Be Mary, or at Least be Martha

Now as they went on their way, he entered a village; and a woman named Martha received him into her house. And she had a sister called Mary, who sat at the Lord’s feet and listened to his teaching. But Martha was distracted with much serving; and she went to him and said, “Lord, do you not care that my sister has left me to serve alone? Tell her then to help me.”

But the Lord answered her, “Martha, Martha, you are anxious and troubled about many things; one thing is needful. Mary has chosen the good portion, which shall not be taken away from her.”   (Luke 10:38-42; the Gospel lesson for the Nativity of the Theotokos)

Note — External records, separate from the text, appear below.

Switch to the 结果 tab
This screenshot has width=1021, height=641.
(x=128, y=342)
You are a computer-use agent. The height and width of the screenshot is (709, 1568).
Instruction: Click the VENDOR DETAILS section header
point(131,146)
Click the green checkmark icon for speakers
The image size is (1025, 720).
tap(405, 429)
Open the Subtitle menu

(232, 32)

St Theophylact of Ochrid comments:

Understand that Martha represents active virtue, while Mary represents divine vision. Action entails distractions and disturbances, but divine vision, having become the ruler of the passions (for Maria means mistress, she who rules), devotes itself entirely to the contemplation of the divine words and judgements…therefore, whoever sits at the feet of Jesus, that is, whoever steadfastly follows and imitates Jesus, is established in all active virtue. Then such a man will also come to the listening of the divine words, that is, he will attain to divine vision. Mary first sat, and by doing this she was then able to listen to Jesus’ words.

Therefore you also, O reader, if you have the strength, ascend to the rank of Mary: become the mistress of your passions, and attain to divine vision.  But if you do not have the strength, be Martha, and devote yourself to active virtue, and by this means welcome Christ.

(Hillarion Alfeyev’s Jesus Christ: His Life and Teaching, p. 453)  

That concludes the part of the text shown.